▶ _What needs to be done_
Convert the rows, beginning with the line that contains "The height and" and continuing through the line that contains "[x=204, y=131]", into a JSON list of strings. Use one string per line and omit blank lines.

▶ _Stored rows_

= = =

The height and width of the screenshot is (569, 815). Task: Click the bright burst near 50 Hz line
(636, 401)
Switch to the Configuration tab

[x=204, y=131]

= = =

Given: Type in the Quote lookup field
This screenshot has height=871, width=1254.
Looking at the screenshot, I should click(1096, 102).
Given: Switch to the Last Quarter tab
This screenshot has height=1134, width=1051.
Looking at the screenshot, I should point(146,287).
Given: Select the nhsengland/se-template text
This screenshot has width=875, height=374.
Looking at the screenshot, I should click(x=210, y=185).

= = =

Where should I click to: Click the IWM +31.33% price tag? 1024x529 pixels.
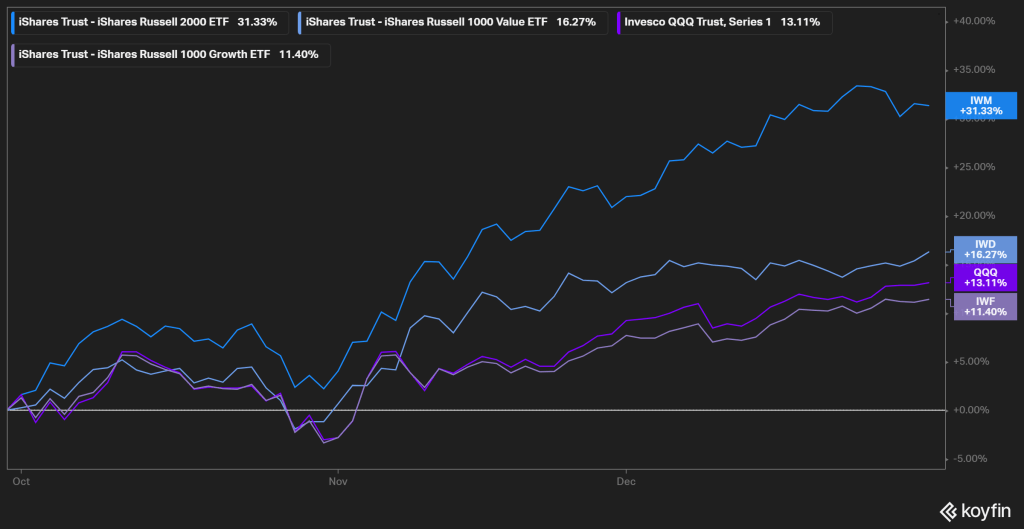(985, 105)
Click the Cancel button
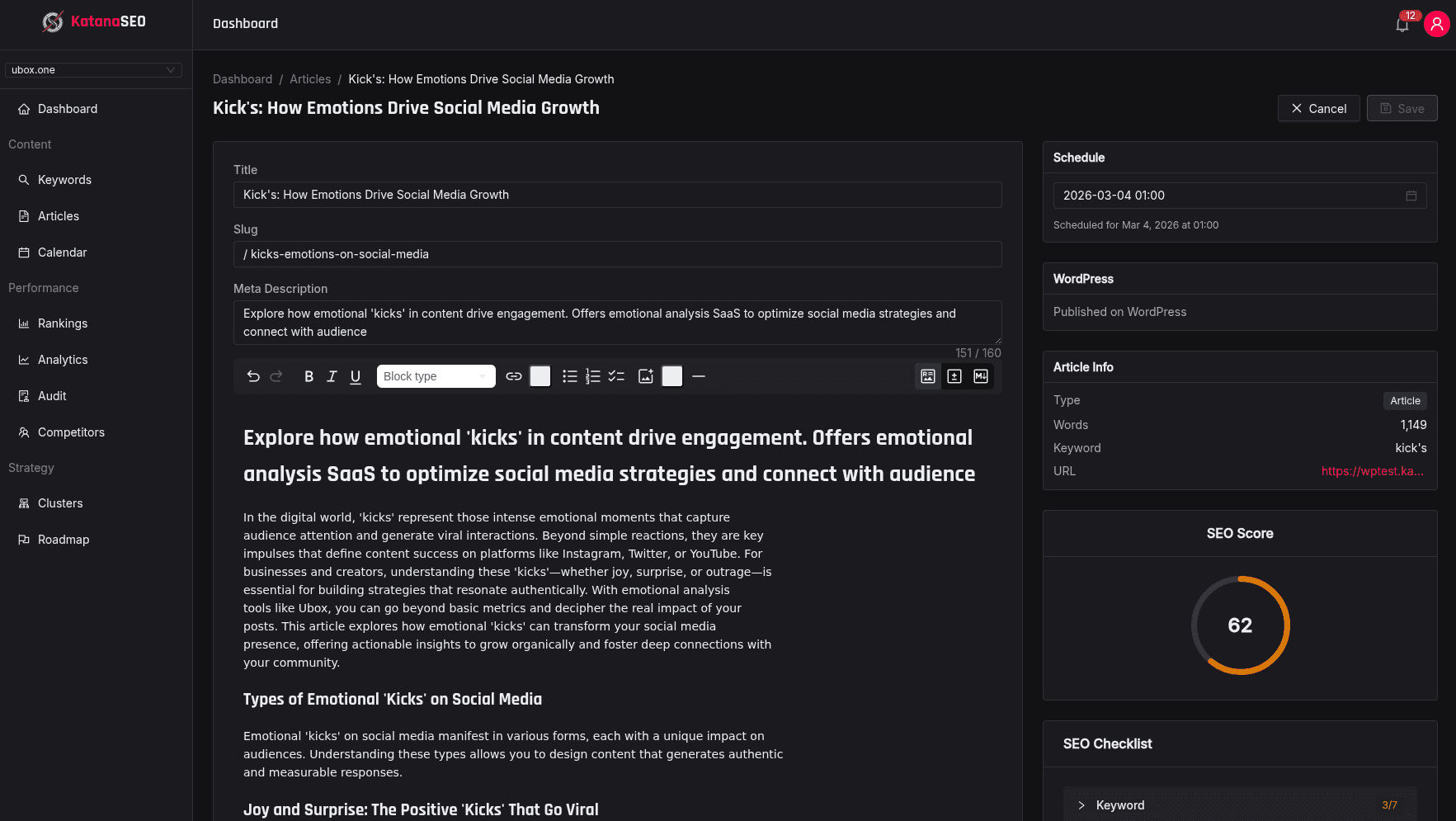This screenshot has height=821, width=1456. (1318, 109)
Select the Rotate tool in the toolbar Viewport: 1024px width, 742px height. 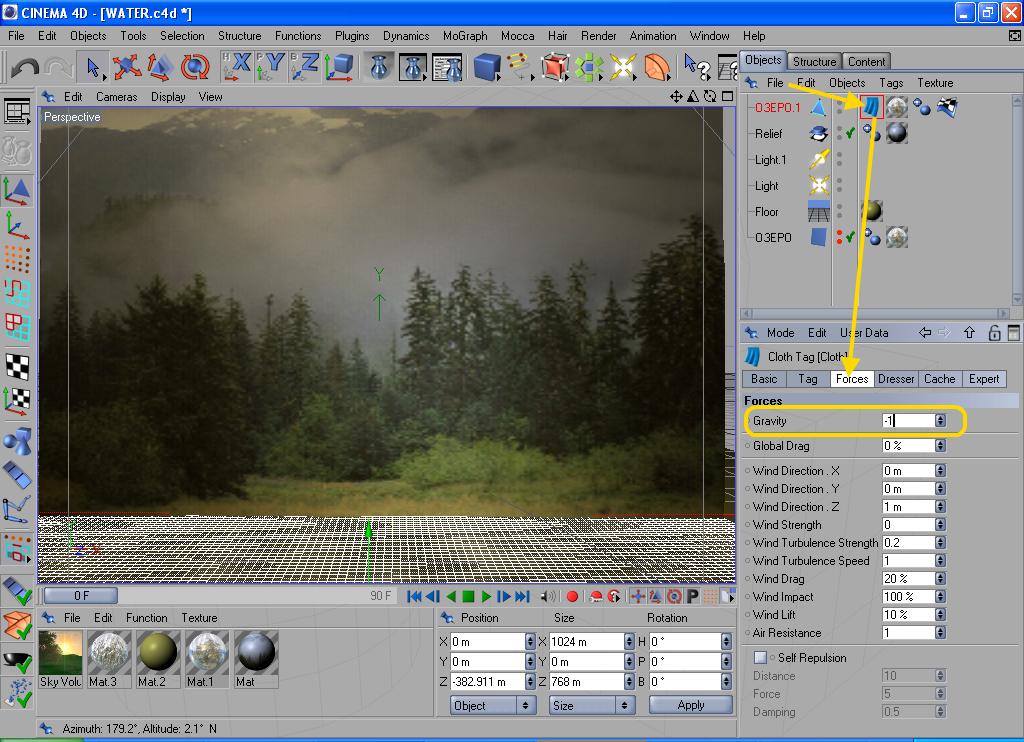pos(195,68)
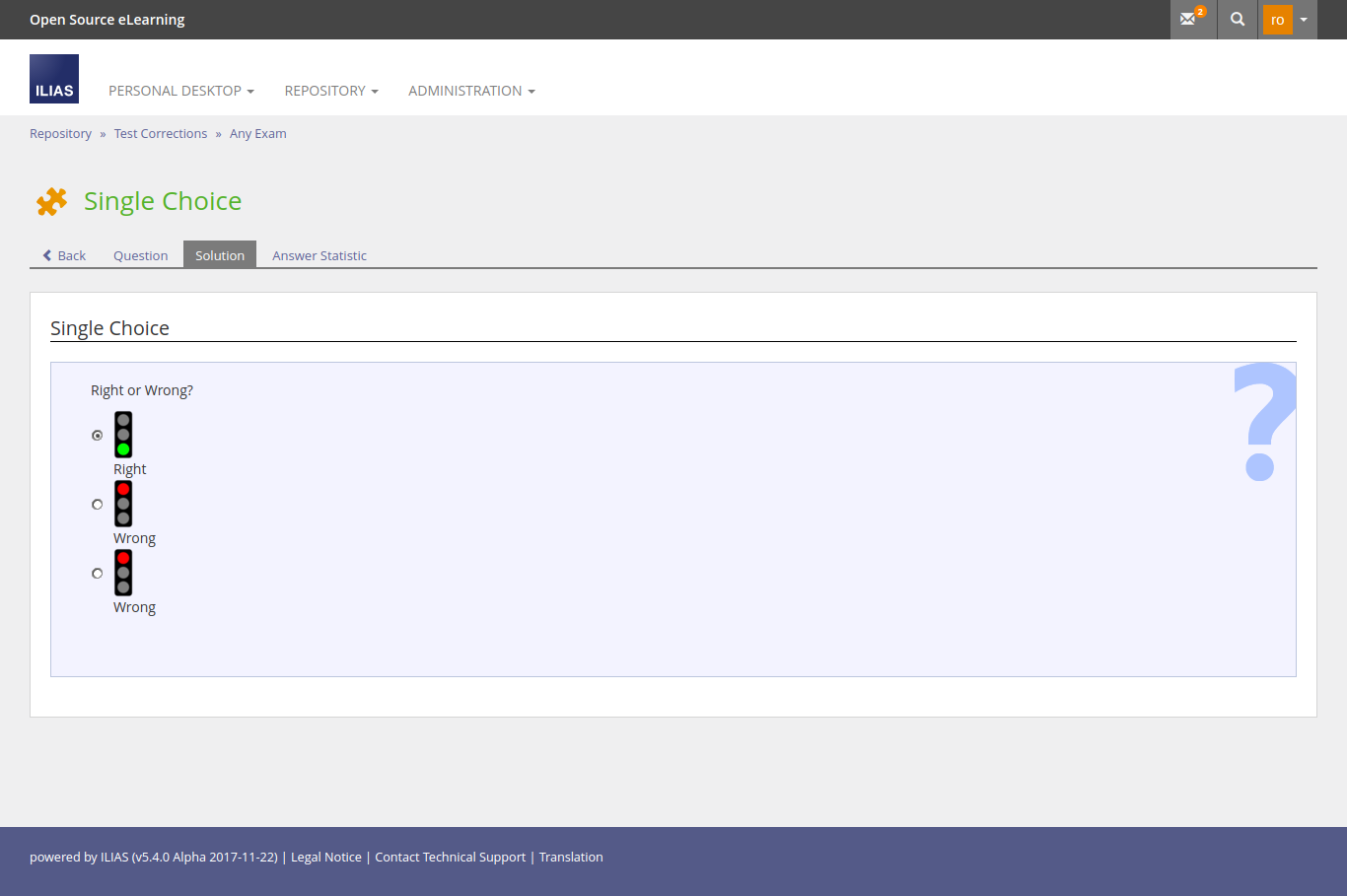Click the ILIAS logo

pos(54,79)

= = =

▶ _Solution_
[
  "The height and width of the screenshot is (569, 815). Task: Click the bright burst near 50 Hz line",
  "(636, 401)",
  "Switch to the Configuration tab",
  "[x=204, y=131]"
]